╭─ TEKSTFRAGMENT

Alle vier verzoekers werden ingesloten in het cellenblok.
1.4. De volgende ochtend, 10 maart 2000 omstreeks 11.00 uur, werden verzoekers zonder nadere mededelingen in vrijheid gesteld.
1.5. Later die dag probeerden verzoekers om in Amsterdam alsnog aangifte te doen van de diefstal door C. De politie in Amsterdam weigerde om de aangifte van verzoekers op te nemen.
2. Verzoekers dienden op 12 maart 2000 een klacht in bij zowel het regionale politiekorps Amsterdam-Amstelland als het regionale politiekorps Rotterdam-Rijnmond.
2.1. Verzoekers klacht over het regionale politiekorps Amsterdam-Amstelland werd behandeld door de Commissie voor de Politieklachten van dat korps. Op 15 juni 2000 zond de beheerder van het regionale politiekorps Amsterdam-Amstelland verzoekers een afschrift van het advies van Commissie voor de Politieklachten van het korps Amsterdam-Amstelland naar aanleiding van de klacht. In het begeleidend schrijven tekende de korpsbeheerder aan, dat de commissie hem, op grond van het onderzoek en de rapportage, had geadviseerd de klacht gegrond te verklaren. De korpsbeheerder had besloten conform het advies te handelen.

╰─
╭─ BRONINFORMATIE

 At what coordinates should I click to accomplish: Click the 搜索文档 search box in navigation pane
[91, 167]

╰─
╭─ BRONINFORMATIE

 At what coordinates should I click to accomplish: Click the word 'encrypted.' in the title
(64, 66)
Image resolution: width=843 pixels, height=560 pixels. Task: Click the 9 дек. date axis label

╰─

OPDRACHTEN:
• A. Wanneer werden de verzoekers volgens het tekstfragment over de klachten tegen de politie in vrijheid gesteld?
• B. Zet het tekstfragment over de klachten tegen de politie voort na de laatste zin.
Het materiaal komt uit een andere bron.

ANTWOORDEN OP VOLGORDE:
• A. Op 10 maart 2000 omstreeks 11.00 uur.

• B.
2.2. Het advies van de Commissie voor de Politieklachten Amsterdam-Amstelland van 31 mei 2000 luidt als volgt:
"De klacht
A. en W. wilden op 10 maart 2000 aangifte doen van een diefstal gepleegd in juni 1999 en waar een van hen het slachtoffer van was. De politie heeft geweigerd de aangifte op te nemen. Ook toen W. de politie op haar onvoorwaardelijke taak en plicht wees, was zij hier niet toe bereid. Met name de chef, de heer Kw., bleef bij zijn standpunt om niet onmiddellijk over te gaan tot de opneming van de aangifte. De reden daarvoor was, dat men het maar raar en uiterst bedenkelijk vond dat niet onmiddellijk na de diefstal in juni 1999 aangifte was gedaan.
Klagers hebben nog toegelicht waarom er zo lang met het doen van aangifte gewacht was. Deze verklaring sloeg echter niet aan, ondanks de bekendheid van de politie met een eerdere gewapende overval en diefstal, waarvan dezelfde klager het slachtoffer was. De bewuste politieambtenaren gaven aan, dat er eerst overleg moest plaatsvinden met de officier van justitie en dat men alleen in opdracht van hem bereid was om de aangifte op te nemen.
Al met al hebben de politieambtenaren het belang van het slachtoffer achtergesteld bij de loyaliteit aan hun Schiedamse collega's met wie klagers tevoren van doen hadden.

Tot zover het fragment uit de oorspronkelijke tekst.